Cited as precedent by Donnelly are decisions from the U.S. Ninth Circuit Court of Appeals in the 1980s rejecting pleas from male students to play on the girls’ volleyball teams at their schools because no boys’ team existed.

In one 1989 decision, the Ninth Circuit concluded “due to average physiological differences, males would displace females to a substantial extent if they were allowed to compete for positions on the volleyball team. Thus, athletic opportunities for women would be diminished.”

Despite the Supreme Court’s recent decision in Bostock case against anti-transgender discrimination, Donnelly flat-out denies it has any implications for Idaho law, arguing the ruling “said nothing about and did not consider anything about the Constitution.”

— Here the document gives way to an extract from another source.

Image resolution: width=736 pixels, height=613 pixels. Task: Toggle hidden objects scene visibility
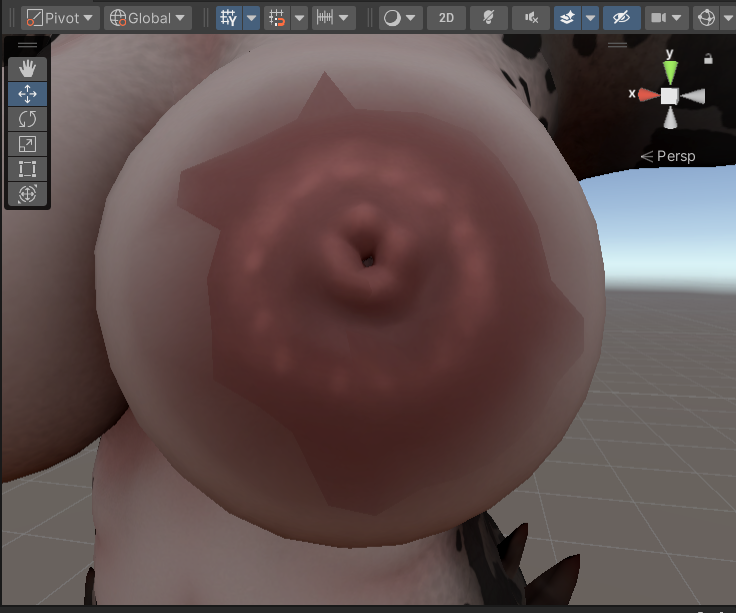pos(621,18)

Further, Donnelly points to language in the Bostock decision asserting justices “do not purport to address bathrooms, locker rooms, or anything else of the kind.”

Donnelly also makes the case, on a narrow reading, the Idaho law doesn’t discriminate on the basis of transgender status, therefore the Bostock decision has no application to the statute.

‘“Nothing in the Fairness Act discriminates on the basis of transgender status, so even assuming arguendo that Bostock had any relevance in a constitutional case, it would not help plaintiffs,” Donnelly writes.

The Idaho law explicitly requires college and public schools sports teams to be designed as male, female and co-ed — and any female athletic team “shall not be open to students of the male sex.”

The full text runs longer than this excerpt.